Last week, PETA UK released a manual for “veganising” food, in order to help restaurants and retail outlets who are struggling to keep up with the overwhelming demand for plant-based products. We spoke with Dawn Carr, Director of Vegan Corporate Projects, regarding PETA’s new manual and the increasing demand on the plant-based market.
What is the manual about?
Featuring helpful tips and inspiring ideas, “The PETA Guide to Introducing Vegan Options” will help those in the food industry put their best animal-friendly foot forward. As huge numbers of Brits are seeking plant-based foods, offering tasty, innovative vegan dishes is an effective way for businesses to be more inclusive and therefore expand their customer base. There are plant-based versions of nearly every animal-derived food, so it’s time to look beyond hummus and sorbet.
Why is it currently needed / necessary in the UK?

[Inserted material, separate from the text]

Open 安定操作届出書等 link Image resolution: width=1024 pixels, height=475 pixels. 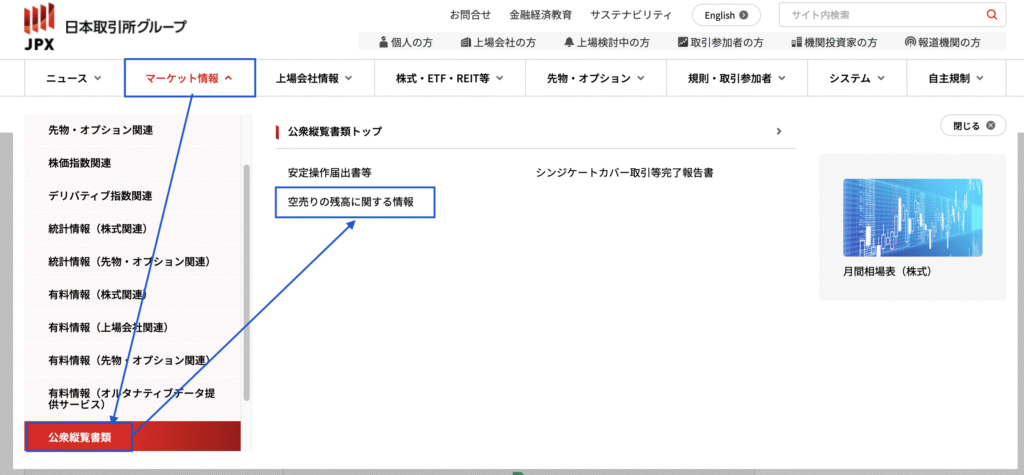329,173
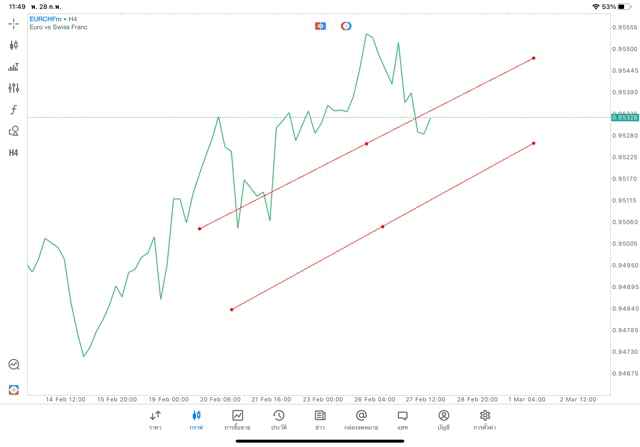Open the H4 timeframe selector
640x447 pixels.
point(13,153)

The market for vegan food has seen explosive growth over the past six years, and this shows no signs of stopping. The Economist and Forbes have named 2019 the “year of the vegan”, and the UK is being called the “world leader for vegan food launches” because among all countries, the largest proportion of its 2018 food launches were vegan. The number of people opting to eat vegan is growing rapidly: a recent survey found that there are 3.5 million vegans in the UK, up from 540,000 in 2016. Many new vegan enterprises are popping up, and non-vegan businesses are also increasingly catering to this market. From high-end to the high street, savvy restaurants and retailers are scrambling to meet the growing demand for plant-based food.
Whom do you address with the manual?
The guide offers advice for restaurants, cafés, pubs, takeaways, and other food businesses and addresses the ins and outs of vegan eating in digestible sections with titles such as “Why Offer Vegan Options?”, “Quick Switches for Menu Favourites”, and “Hidden Ingredients”.
What does the manual offer?
It provides creative suggestions for “veganising” traditional dishes, including a satisfying “fish” and chips made with battered tofu or even banana blossoms, and for using high-quality, animal-friendly substitutes like egg-free mayonnaise, vegan cheese and yogurt, and oat, almond, or soya milk. The guide also highlights some of the best vegan options already on offer, including PizzaExpress‘ pulled-jackfruit pizza and Wagamama’s Vegatsu curry.